Market Watch AU – 19th October 2023
AUDUSD
Open today 0.6336 Yesterday’s Range 0.6328 / 0.6393 |
NZDUSD
Open today 0.5855 Yesterday’s Range 0.5852 / 0.5920 |
AUDNZD
Yesterday’s Range 1.0681 / 1.0826 |
AUDEUR
Yesterday’s Range 0.6009 / 0.6040 |
AUDCNH
Yesterday’s Range 4.6382 / 4.6756
|
AUDGBP
Yesterday’s Range 0.5212 / 0.5242 |
During the Asia session the AUD and the NZD managed to edge higher after China’s Q3 GDP release surprised the markets to the upside, seeing growth of 1.3% for the quarter, and yoy print of 4.9% beating expectations of 4.4%. RBA Governor Michele Bullock also offered comment to Australia’s inflation and suggested that policymakers will have to raise rates again if inflation remains higher than expectations. Once the northern hemisphere took over the trading books, their attention swung back to the Middle East conflict, a desire for US-dollars and a swing back out of risk assets, that drove the antipodeans back to overnight session lows. In Australia today we await the release of the Employment numbers for September, which is expected to show no change to the Unemployment rate of 3.7% with an uplift of 20k new jobs added. Any divergent weakness to the release would see support for the RBA to remain on hold at the next meeting, and tip over the AUDUSD and possibly, to test back at the yearly lows. Look for some support at 0.63-cents on any weakness, with resistance persisting at the old pivot point of 0.64-cents. Day traders will continue to sell strength on any intra-day moves.

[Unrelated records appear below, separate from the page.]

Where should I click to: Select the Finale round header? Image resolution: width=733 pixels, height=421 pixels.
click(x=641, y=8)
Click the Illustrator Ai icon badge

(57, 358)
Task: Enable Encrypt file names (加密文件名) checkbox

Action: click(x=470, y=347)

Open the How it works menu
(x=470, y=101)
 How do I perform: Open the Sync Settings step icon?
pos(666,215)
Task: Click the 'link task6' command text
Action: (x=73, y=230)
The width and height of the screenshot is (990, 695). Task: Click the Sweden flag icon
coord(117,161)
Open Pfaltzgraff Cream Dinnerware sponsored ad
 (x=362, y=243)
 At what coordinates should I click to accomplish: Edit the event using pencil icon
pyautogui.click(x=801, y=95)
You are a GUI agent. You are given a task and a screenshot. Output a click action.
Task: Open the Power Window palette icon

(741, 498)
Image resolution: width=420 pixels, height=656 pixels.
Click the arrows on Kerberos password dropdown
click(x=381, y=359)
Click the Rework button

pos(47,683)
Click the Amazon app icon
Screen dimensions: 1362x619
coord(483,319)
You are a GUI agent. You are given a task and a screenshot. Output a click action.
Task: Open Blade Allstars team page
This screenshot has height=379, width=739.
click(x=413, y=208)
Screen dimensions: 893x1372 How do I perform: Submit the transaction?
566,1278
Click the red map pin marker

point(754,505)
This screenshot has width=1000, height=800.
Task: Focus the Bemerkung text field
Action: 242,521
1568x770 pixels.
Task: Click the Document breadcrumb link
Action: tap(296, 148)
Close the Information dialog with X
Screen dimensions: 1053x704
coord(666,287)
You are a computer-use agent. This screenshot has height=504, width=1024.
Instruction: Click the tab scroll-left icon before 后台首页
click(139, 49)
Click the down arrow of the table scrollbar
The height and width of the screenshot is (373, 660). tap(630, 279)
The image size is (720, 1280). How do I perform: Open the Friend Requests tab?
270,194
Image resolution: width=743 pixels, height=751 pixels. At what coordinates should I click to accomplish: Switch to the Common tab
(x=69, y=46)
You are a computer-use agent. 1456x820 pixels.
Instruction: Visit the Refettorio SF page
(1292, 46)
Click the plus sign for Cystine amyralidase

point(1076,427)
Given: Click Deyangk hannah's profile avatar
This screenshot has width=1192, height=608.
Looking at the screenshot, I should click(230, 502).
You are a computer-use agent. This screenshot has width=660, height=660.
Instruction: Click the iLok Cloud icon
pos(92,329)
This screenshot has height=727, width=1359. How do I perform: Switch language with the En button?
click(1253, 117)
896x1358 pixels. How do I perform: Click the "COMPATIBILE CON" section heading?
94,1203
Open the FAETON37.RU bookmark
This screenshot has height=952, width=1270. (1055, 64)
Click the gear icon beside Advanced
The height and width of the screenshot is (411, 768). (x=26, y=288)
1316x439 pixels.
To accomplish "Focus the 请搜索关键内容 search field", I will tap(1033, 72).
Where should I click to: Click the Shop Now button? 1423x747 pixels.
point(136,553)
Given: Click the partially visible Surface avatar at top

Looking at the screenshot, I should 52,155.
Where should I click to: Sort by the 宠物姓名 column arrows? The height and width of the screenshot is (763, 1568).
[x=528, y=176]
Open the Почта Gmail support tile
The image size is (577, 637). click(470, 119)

Wall Street stocks were dumped dragging the major indices lower as rising conflict in the Middle East dominates risk appetite and increases oil supply concerns. The DJI dropped -1%, the S&P500 ended the session lower by -1.4% and the Nasdaq closed lower by -1.6% at the close. Australian shares are looking to lower today dampened by Wall Street moves and rising tensions amidst the Middle East conflict.
Gold prices have rallied 1% higher as investors run for the safer haven lustre metals, with their sights on escalations in the Middle East conflict and higher oil prices.
Copper prices were marginally higher, though better than expected China data was not enough to offset US-dollar gains. Iron Ore prices have flipped back, as lower than expected steel output and damaged property sector, raise concerns for demand outlook.
Brent Crude Oil prices returned significant gains again, as Iran weighs in with a call for an oil embargo on Israel over the Gaza conflict and laying concerns over global supplies. Brent futures were up 1.8% at close.